Lo que ya es más discutible, mucho más, es que se asigne derechos a quien no asume obligaciones, aunque existan ciertas teorías que mantienen que el respeto a los animales aseguraría el equilibrio de la biodiversidad: los animales no humanos deberían disfrutar de los mismos derechos que los humanos porque ocupaban la tierra antes de que ellos aparecieran, de hecho los humanos son los “colonos” y ellos los “aborígenes” a los que se niega los derechos fundamentales y a quienes además se asesina con el acuerdo consciente o inconsciente de la gente (sic).
Pero, en sentido contrario, Francis Wolff, catedrático de la Universidad de París, explica que equiparar a los animales con las personas en el disfrute de los mismos derechos no es sino “un disparate ético”.

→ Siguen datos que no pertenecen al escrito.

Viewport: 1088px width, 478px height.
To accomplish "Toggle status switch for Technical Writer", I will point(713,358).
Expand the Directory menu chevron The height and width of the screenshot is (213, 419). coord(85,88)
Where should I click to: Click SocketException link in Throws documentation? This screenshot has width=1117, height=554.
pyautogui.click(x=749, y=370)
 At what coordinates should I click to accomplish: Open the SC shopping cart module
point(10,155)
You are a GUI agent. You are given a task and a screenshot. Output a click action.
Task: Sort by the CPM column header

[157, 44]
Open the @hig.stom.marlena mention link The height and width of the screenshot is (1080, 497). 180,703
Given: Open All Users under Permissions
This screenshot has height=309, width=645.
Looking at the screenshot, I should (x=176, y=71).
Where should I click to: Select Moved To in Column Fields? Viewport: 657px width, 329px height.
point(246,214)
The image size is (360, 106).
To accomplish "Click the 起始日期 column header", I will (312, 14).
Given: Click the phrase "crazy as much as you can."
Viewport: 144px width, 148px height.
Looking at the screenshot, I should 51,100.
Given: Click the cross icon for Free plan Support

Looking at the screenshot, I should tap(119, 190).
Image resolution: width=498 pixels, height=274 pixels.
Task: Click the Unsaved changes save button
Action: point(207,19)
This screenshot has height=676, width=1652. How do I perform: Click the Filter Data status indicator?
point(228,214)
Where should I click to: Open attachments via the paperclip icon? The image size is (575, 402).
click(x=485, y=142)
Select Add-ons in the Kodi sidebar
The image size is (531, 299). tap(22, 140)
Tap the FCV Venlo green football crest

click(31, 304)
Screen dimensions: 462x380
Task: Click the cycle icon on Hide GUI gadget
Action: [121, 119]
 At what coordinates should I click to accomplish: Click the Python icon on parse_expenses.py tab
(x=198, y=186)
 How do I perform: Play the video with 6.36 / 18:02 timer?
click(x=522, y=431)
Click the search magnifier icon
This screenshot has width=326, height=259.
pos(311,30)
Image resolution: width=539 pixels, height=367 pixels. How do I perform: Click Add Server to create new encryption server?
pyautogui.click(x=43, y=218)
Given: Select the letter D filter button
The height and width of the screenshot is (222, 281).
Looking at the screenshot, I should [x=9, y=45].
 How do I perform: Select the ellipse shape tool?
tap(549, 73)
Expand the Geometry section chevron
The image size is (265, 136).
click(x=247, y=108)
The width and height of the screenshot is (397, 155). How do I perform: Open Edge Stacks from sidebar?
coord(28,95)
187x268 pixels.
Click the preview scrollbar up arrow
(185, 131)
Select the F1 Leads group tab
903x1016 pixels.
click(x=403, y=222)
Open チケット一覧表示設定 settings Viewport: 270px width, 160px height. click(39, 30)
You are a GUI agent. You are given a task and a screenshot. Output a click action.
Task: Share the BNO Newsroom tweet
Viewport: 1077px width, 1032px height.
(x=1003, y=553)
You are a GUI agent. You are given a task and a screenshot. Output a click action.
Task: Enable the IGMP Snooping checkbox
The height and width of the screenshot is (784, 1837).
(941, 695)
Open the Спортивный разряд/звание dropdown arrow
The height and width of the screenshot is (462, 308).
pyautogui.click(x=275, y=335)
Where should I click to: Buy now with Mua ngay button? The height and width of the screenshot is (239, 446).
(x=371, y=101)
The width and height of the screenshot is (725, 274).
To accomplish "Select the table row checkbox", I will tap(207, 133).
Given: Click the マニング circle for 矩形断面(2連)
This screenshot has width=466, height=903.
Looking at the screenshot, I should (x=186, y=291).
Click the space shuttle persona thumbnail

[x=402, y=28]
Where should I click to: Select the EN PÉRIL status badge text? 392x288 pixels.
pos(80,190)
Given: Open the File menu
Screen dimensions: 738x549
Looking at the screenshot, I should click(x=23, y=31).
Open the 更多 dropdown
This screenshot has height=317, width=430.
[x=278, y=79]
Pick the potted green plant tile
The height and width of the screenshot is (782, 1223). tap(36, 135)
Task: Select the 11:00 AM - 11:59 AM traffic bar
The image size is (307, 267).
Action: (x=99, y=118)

El asimilar sentimientos que son exclusivos de los humanos a los animales no deja de ser un claro síntoma de infantilismo, un anhelo de paraíso terrenal en el que no exista sino dicha y placer sin motivos de temor o alerta y, desde luego, sin obligación alguna. El haber perdido de vista el mundo rural y su ya casi total desconocimiento es otra causa de este sentimiento igualitario y confuso para con los animales. Ya no se entiende que se críe un cerdo o una gallina para consumo humano y parece que un cordero o una mula sean animales de compañía a los que hay que tratar como si fuesen niños pequeños. Albert Boadella, en la inauguración de la exposición Los Toros son Cultura ¡Claro que sí! en Madrid, decía que en su masía criaba pollos y que los domingos se mataba uno para la paella, sin que por ello sus hijos hubiesen quedado traumatizados de por vida; al contrario, lo veían y entendían como algo natural y de lo más normal. El hombre, desde los tiempos prehistóricos, ha criado y domesticado a los animales en función de su utilidad y para su provecho.
También se suele echar mano de estos argumentos animalistas, ay, para pedir la abolición de la tauromaquia, tenida por muchos como máxima expresión de la crueldad para con los animales. Un movimiento manejado y orquestado para intentar eliminar lo que no es sino una de nuestras más arraigadas y reconocidas señas de identidad y una extraordinaria manifestación cultural.
Porque esa corriente animalista oculta y enmascara -o a lo peor no tanto- una intención que va más allá de la defensa de la fauna y busca, desde un muy definido espacio de nuestra demencial clase política, destruir todo aquello que representa España y lo español. Y no me digan que hay algo que nos identifique más que la tauromaquia y no me digan que hay alguien que ame, cuide y respete más a los toros que la propia gente del mundo taurino. Pero eso no interesa contarlo. Razón tiene Amando de Miguel cuando afirma que “el animalismo es la última forma de estupidez”. Por ahora.